A selection of 54 works from various Mexican artists and sculptors appear in the “Visions of Mexican Art” exhibition from February 28 to May 2, 2014 at the Georgian National Museum Dimitri Shevardnadze National Gallery in Tbilisi, Georgia.

The collection spans the 20th and 21st centuries, ranging from the Mexican School of Painting and Scupture; the Rupture; Neo-Mexicanism and others.The Mexican School of Painting and Sculpture movement focused on creating Mexico’s identity through traditional representational genre and landscape painting. A group of artists who began their careers in the 1950s united to form the Rupture, in which the group aimed to create more subjective, internal expressions of their art.
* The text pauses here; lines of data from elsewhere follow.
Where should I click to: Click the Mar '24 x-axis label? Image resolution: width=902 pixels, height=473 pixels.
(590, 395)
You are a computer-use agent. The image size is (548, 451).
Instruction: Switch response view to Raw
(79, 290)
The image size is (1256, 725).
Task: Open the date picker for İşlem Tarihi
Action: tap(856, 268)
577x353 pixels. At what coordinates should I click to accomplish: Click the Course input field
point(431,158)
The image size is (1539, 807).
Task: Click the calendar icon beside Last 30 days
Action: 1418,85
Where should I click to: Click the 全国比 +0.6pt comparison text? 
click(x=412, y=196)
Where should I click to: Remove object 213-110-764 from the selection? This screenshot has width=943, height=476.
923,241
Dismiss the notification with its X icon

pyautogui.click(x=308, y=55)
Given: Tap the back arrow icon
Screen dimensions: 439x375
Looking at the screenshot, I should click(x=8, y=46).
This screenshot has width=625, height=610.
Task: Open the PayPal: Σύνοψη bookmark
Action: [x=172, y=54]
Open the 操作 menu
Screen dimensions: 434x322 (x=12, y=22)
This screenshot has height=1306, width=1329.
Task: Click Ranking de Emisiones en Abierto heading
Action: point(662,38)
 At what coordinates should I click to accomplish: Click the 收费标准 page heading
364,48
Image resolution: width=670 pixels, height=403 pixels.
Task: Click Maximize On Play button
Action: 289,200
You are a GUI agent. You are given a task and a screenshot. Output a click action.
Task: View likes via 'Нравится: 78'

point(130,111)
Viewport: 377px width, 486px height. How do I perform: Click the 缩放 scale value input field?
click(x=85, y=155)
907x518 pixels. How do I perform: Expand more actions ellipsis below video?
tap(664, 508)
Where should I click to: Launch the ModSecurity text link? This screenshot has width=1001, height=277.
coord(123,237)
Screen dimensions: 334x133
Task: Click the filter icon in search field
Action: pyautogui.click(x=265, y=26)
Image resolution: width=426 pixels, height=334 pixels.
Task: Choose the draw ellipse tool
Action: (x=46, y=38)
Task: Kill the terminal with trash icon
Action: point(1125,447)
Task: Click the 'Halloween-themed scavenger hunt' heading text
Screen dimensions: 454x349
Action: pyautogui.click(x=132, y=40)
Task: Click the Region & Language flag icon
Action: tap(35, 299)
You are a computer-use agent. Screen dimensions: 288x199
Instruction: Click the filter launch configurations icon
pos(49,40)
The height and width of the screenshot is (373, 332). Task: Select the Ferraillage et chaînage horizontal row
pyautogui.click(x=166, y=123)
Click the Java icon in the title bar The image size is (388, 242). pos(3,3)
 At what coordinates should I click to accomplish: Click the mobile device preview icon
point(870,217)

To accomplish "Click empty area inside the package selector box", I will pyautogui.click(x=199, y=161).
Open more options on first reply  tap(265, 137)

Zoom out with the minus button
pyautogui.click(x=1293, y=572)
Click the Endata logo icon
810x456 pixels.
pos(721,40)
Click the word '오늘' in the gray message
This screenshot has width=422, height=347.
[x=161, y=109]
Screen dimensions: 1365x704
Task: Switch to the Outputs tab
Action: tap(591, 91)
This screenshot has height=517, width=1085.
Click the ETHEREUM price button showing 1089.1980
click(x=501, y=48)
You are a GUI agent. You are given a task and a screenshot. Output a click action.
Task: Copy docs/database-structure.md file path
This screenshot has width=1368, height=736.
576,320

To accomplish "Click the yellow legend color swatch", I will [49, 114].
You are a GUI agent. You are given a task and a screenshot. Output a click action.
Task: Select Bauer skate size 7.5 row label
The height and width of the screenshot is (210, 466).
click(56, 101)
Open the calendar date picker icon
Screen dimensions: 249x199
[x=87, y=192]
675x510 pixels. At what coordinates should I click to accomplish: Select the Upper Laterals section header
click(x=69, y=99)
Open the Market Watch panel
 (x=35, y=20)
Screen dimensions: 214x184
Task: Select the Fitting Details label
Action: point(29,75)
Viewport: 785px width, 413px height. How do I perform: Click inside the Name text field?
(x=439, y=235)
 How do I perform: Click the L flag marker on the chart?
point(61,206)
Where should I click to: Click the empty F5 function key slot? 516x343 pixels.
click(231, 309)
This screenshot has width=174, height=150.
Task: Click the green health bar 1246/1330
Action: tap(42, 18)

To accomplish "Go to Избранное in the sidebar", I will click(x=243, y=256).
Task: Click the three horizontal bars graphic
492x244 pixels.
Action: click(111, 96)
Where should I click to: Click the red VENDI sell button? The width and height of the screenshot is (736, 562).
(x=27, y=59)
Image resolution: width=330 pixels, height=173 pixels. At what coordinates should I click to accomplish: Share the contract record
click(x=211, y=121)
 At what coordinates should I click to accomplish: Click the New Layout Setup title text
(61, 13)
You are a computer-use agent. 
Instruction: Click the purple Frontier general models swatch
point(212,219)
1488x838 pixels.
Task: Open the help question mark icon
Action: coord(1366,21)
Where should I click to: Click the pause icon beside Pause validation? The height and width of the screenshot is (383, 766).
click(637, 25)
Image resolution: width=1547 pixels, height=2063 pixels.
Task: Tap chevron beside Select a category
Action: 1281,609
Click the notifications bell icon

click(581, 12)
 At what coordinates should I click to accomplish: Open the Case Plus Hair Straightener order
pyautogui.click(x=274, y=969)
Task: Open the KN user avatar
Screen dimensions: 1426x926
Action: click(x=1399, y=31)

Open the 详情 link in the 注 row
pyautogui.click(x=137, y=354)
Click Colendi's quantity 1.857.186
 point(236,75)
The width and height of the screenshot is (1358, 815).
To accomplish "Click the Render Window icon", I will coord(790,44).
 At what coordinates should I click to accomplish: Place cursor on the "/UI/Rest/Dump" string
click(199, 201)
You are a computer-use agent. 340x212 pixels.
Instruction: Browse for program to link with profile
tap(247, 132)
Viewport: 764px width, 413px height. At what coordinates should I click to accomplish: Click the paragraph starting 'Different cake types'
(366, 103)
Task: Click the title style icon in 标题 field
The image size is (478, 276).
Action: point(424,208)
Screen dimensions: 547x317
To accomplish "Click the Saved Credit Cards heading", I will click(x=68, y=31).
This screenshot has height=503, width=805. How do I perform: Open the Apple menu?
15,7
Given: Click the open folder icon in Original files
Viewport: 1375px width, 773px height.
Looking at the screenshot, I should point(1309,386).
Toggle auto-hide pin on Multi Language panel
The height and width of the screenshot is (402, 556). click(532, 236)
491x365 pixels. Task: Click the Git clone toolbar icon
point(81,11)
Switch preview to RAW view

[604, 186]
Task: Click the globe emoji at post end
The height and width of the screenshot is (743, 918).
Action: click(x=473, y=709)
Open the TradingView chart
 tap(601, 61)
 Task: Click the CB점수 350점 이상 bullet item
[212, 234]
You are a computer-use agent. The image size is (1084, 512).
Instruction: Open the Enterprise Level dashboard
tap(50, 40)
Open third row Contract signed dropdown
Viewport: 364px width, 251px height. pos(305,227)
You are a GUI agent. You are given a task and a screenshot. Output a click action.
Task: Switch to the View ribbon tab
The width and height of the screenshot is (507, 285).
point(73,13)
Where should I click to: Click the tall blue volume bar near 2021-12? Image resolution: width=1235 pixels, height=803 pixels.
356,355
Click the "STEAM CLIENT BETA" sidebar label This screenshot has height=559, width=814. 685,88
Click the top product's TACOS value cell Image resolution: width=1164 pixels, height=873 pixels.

During the 1970s the works of collective work groups emerged in which their art is expressed through irony and sarcasm, known as Neo-Mexicanism.

This is the first time that Mexican art, as a collection, has been exhibited in Georgia.

My favourite pieces in the exhibition included:


Good Luck’s Rain (1984) by Mathias Goeritz – low relief on gold and silver striped metal
On the Way to El Dorado (no date) by Betsabee Romero – gold covered tyre
Medusa (1991) by Alberto Castro Lenero – oil on canvas (black head, red background)
Morcilla (no date) by Javier de la Garza – oil on canvas (red with orange background)
Equilibrist doing a Split on a Bull (2000) by Jorge Marin – bronze statue
Steel Cross (no date) by Rufino Tamayo – lithograph on paper (circus ring performer)
The Insomniac’s Notebook No.3 (no date) by Francesco Toledo – mixed technique
Figure with White Vessel (no date) by Martinez Ricardo – oil on canvas

All artwork belongs to the collections of Mexico’s Ministry of Finance and Public Credit.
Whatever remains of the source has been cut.